Eines muss man Wulff lassen: Er hat recht, wenn er konstatiert, dass die Medien bei ihrer Berichterstattung manchmal unverhältnismäßig und übermäßig dramatisieren, und so in der Lage sind, eine Persönlichkeit regelrecht runterzuschreiben. Und natürlich hat es etwas Abwegiges und beschämend Kleinliches, wenn eine Nation darüber diskutiert, ob ihr Staatsoberhaupt offizielles Briefpapier mit Bundesadler benutzen darf, um sich für ein geschenktes Bobby-Car zu bedanken. Deutschland hat ernstere Probleme und die Öffentlichkeit täte gut daran, entspannter mit „denen da oben“ umzugehen.

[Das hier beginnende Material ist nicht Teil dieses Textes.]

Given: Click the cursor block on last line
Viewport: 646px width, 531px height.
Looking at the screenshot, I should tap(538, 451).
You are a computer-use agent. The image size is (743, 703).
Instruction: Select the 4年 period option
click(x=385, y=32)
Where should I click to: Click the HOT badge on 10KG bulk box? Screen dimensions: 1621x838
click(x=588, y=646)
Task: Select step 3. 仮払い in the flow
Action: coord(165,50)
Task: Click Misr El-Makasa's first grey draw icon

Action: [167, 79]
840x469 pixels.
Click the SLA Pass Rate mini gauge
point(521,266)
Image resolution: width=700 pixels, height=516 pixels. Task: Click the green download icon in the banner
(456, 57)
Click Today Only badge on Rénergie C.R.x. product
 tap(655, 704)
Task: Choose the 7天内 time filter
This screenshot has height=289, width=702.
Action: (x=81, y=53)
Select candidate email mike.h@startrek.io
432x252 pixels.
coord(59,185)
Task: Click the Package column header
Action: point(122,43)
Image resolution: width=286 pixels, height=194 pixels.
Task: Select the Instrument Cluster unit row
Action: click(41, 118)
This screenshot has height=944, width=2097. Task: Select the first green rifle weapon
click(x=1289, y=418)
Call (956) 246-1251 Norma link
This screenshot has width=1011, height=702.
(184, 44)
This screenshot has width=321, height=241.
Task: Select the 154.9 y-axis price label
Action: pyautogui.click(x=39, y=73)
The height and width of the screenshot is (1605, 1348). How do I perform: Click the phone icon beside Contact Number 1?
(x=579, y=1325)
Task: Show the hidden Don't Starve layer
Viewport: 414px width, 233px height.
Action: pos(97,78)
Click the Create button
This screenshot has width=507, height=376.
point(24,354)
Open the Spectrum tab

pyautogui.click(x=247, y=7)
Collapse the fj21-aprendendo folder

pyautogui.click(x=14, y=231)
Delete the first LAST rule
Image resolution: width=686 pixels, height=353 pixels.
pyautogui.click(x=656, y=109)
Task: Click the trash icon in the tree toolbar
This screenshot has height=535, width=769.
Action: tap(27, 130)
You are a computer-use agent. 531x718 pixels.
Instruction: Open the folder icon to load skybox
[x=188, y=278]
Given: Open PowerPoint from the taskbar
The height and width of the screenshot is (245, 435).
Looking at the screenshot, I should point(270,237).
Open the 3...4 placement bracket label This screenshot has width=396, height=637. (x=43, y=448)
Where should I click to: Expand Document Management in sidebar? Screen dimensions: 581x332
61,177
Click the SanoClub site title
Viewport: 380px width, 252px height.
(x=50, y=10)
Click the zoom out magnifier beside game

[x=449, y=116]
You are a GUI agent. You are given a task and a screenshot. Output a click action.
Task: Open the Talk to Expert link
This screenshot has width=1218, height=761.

Das Problem mit Wulffs Buch und seinem Auftreten ist, dass sich hinter seinem scheinbaren Selbstbewusstsein sehr viel Selbstmitleid verbirgt. Zwar wurde Wulff juristisch von allen Vorwürfen freigesprochen, es wirkt aber dennoch störrisch und säuerlich, wenn er bei der Buchpräsentation in Berlin erklärt, er wäre auch heute noch der richtige Mann im Amt des Bundespräsidenten. Nach allem, was Wulff mit der Öffentlichkeit durchgemacht hat, sollte er wissen, dass solche Töne ihm nicht weiterhelfen. So gewinnt er kaum Sympathien zurück. „Ganz unten“, wie der Buchtitel suggeriert, ist Christian Wulff nebenbei bemerkt nicht angekommen – zu seinem viel diskutierten Ehrensold kommt nun ein Vorschuss vom Verlag dazu, der sich laut Medienberichten auf bis zu 140.000 Euro belaufen dürfte.
Die „Affäre Wulff“ ist eine menschliche Tragödie
Doch selbst sein nach wie vor hochtrabendes Auftreten kann Wulff nicht so recht angelastet werden. In Niedersachsen mag er ein guter Ministerpräsident gewesen sein, wie er sich im Buch selbst bescheinigt. Der Aufstieg und Fall des Christian Wulff zum Bundespräsidenten aber ist die tragische Geschichte eines Mannes, der aus undurchsichtigen Gründen in ein Amt gehoben wurde, mit dem er von Anfang an überfordert war.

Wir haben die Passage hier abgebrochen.